Pretty sure throwing everything against the wall to see what sticks isn’t acting decisively. To their credit, they were quite decisive in switching into damage control mode though


Nah it’s cool. I ain’t Lin Suling. This is yet another flip-flop.


Hmm, they didn’t use your award winning cartoon to illustrate the point though.




I got a feeling 10 abreast Y seats for the 77W is coming. They tried to add ancillaries to the pricing mechanism but didn’t turn out well, next they will target capacity to cover costs. Many dumb consumers (especially those who are not avid readers of this site) doesn’t care if the physical product changes as long as the price is lowered or stay they same.

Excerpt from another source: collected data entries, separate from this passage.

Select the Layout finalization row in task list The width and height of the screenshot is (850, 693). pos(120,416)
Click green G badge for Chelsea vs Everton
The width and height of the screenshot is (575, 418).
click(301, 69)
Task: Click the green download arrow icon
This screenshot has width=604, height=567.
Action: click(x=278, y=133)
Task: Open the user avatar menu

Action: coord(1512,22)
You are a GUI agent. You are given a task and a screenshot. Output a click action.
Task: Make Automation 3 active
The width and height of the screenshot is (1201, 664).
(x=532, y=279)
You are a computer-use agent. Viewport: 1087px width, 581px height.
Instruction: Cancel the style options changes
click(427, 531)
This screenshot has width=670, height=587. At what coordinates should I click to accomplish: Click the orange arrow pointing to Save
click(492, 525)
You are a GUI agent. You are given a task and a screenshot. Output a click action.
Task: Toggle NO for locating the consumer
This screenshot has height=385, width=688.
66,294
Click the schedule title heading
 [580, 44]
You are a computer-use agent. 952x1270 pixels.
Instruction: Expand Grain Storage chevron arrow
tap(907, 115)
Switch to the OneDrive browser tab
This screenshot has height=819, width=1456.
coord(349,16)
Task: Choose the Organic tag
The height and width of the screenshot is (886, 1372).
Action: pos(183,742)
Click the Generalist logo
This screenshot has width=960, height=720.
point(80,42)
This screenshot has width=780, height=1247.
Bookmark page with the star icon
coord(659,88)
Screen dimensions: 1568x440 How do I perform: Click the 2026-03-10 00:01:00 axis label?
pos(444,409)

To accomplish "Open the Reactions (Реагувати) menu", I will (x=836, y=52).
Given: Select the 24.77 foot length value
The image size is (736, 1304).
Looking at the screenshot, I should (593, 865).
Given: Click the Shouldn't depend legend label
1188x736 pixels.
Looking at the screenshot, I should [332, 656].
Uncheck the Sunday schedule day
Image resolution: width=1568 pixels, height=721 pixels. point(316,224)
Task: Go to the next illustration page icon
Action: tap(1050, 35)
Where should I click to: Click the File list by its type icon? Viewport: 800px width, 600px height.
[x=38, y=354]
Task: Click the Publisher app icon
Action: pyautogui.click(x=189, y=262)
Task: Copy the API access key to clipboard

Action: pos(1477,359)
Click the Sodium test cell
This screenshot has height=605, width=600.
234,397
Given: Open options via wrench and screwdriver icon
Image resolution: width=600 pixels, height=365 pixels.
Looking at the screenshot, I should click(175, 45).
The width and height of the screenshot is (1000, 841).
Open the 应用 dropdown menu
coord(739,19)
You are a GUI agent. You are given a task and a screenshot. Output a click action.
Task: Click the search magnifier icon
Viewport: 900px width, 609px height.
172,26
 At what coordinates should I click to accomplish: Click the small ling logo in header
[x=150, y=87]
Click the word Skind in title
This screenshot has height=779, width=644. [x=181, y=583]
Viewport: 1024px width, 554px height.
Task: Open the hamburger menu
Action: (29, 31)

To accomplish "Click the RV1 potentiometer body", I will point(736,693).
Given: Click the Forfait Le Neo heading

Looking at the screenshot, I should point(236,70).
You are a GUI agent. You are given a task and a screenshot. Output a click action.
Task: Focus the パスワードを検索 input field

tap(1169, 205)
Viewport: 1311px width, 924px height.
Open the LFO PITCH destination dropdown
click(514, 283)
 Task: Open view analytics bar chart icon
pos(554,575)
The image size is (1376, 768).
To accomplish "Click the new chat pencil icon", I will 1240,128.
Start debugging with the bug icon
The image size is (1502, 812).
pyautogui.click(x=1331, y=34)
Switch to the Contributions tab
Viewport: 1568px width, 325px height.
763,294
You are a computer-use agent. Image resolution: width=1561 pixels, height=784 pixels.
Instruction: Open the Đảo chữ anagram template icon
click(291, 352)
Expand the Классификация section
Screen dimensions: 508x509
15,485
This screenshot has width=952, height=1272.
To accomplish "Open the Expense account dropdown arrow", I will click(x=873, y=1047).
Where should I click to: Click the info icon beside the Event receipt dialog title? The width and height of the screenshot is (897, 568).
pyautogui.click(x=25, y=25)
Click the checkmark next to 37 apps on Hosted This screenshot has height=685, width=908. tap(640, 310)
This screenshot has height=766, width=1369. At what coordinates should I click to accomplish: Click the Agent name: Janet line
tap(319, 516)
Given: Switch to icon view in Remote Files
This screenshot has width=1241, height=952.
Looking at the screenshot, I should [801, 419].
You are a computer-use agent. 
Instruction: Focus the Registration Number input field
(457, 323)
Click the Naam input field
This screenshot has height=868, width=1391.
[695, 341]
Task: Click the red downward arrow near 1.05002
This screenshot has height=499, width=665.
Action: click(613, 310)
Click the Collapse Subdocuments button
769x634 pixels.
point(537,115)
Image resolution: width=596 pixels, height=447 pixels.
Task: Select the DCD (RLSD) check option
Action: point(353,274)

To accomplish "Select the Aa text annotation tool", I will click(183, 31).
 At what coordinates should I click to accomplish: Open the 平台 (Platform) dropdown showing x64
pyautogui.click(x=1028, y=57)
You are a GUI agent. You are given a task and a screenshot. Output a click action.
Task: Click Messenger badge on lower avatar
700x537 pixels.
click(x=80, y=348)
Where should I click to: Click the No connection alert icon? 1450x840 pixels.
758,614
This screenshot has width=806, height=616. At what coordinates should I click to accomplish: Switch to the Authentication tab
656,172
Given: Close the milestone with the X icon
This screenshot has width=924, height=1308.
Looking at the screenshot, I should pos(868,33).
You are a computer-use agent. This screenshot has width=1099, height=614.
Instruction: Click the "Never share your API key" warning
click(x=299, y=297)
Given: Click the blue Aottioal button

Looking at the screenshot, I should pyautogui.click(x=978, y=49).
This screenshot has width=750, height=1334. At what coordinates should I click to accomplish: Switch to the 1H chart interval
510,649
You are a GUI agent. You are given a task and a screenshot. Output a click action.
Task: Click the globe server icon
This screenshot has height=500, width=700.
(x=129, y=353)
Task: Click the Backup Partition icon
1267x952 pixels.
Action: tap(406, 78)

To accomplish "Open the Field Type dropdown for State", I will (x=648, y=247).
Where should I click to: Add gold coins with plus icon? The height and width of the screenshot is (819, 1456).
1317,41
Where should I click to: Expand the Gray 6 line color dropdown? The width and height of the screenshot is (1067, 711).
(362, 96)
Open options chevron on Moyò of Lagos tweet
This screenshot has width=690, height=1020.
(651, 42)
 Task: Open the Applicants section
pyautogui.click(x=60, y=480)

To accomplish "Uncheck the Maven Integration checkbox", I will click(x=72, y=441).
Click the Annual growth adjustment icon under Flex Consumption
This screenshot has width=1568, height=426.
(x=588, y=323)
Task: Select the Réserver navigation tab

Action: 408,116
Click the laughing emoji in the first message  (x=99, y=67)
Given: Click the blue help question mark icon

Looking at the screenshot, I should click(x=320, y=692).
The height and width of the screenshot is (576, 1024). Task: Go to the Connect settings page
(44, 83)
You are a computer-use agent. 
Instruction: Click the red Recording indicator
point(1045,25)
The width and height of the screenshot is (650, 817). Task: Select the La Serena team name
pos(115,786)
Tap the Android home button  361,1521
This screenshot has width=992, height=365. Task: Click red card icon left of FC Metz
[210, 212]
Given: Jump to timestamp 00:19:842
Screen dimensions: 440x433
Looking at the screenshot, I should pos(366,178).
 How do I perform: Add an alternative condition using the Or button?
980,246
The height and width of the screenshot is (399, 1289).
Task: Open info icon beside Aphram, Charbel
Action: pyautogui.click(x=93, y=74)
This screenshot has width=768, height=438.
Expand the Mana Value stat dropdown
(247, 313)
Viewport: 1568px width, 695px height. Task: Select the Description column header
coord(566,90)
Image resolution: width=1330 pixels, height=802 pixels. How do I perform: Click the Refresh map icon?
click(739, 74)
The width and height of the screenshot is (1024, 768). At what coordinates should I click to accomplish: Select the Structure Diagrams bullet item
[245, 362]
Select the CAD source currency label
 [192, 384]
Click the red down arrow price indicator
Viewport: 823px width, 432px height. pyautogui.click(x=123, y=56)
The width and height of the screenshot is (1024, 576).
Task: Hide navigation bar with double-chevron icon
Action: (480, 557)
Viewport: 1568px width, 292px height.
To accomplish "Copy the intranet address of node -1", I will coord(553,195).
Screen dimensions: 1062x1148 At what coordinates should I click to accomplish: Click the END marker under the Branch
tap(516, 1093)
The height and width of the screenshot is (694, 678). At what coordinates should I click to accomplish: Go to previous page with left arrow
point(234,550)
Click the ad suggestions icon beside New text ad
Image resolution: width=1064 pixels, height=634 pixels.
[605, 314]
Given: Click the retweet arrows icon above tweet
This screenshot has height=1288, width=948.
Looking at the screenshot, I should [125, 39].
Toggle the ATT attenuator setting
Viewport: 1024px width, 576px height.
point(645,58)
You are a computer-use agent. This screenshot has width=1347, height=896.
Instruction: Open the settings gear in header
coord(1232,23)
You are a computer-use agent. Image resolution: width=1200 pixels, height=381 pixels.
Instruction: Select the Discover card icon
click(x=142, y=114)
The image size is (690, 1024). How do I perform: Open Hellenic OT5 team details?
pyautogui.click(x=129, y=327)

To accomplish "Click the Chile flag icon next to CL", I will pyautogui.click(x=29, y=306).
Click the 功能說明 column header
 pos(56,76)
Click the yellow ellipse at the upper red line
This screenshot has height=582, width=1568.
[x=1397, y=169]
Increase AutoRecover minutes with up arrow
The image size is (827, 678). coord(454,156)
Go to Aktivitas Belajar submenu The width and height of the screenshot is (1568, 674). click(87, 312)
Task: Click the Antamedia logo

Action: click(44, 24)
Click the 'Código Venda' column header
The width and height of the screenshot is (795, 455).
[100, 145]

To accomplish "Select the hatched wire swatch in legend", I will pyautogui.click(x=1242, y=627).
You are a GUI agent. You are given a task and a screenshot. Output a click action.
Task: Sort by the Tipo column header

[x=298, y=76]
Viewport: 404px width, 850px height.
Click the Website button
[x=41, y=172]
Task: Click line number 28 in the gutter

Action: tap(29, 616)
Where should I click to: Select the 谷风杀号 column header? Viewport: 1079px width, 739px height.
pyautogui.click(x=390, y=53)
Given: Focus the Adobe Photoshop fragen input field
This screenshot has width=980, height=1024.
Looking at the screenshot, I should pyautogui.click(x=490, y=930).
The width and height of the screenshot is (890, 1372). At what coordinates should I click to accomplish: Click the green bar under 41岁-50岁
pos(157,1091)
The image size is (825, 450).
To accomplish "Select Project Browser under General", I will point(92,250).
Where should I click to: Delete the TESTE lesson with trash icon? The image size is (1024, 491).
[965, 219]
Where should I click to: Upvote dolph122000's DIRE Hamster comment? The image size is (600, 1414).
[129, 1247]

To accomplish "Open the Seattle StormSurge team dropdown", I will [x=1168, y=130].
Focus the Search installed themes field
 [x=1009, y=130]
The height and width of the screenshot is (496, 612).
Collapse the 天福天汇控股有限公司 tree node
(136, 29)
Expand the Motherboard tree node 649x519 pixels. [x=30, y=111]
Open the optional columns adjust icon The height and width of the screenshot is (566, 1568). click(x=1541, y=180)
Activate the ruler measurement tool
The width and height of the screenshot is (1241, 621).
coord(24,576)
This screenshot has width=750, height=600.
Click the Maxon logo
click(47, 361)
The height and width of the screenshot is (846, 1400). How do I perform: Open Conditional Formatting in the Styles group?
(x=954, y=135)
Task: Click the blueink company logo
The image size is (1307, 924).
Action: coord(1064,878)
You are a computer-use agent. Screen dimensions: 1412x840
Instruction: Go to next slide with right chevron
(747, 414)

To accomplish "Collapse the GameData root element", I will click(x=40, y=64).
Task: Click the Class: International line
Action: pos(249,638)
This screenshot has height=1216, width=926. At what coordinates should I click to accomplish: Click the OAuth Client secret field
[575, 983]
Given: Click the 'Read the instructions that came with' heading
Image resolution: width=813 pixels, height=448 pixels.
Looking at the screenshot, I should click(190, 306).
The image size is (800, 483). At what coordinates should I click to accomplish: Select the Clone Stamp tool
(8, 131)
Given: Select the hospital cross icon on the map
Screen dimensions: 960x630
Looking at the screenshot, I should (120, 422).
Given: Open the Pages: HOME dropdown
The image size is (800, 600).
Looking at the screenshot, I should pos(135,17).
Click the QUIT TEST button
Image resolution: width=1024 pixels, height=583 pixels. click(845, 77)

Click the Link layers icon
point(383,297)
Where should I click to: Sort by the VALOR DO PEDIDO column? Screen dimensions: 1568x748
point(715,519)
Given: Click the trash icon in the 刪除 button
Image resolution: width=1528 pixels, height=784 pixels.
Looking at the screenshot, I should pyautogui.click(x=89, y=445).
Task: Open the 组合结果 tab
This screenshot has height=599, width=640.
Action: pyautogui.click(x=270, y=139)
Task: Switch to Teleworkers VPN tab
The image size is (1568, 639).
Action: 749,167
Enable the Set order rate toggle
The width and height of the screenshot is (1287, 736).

SQ will not be the same again.

Aaron Wong

As much as I hate to say it, the average consumer doesn’t bother to check if economy is 9 or 10abreast before booking a ticket. So I think that airlines doing 9 abreast don’t really do themselves any favours from a financial point of view- not that any of them have tried to market this though


They won’t have to go for 10 abreast if they replace the majority of their 777s with 787-10 and A350s which have industry standard narrow seats to start with. But yes, completely agree here. Hence the continued popularity of airlines like Emirates.

Zhi Wan

Typo in “cavalier”. Hopefully I’m not a caviler for pointing that out.

Aaron Wong

No, you are saving me from public embarrassment

Sambal Sotong

An idea. You could monetise public opinion by offering focus group feedback to sq next time, before they launch on an unsuspecting public. They can pay your readers in kfm so it wouldn’t even cost them any cash.

Aaron Wong

Haha if only…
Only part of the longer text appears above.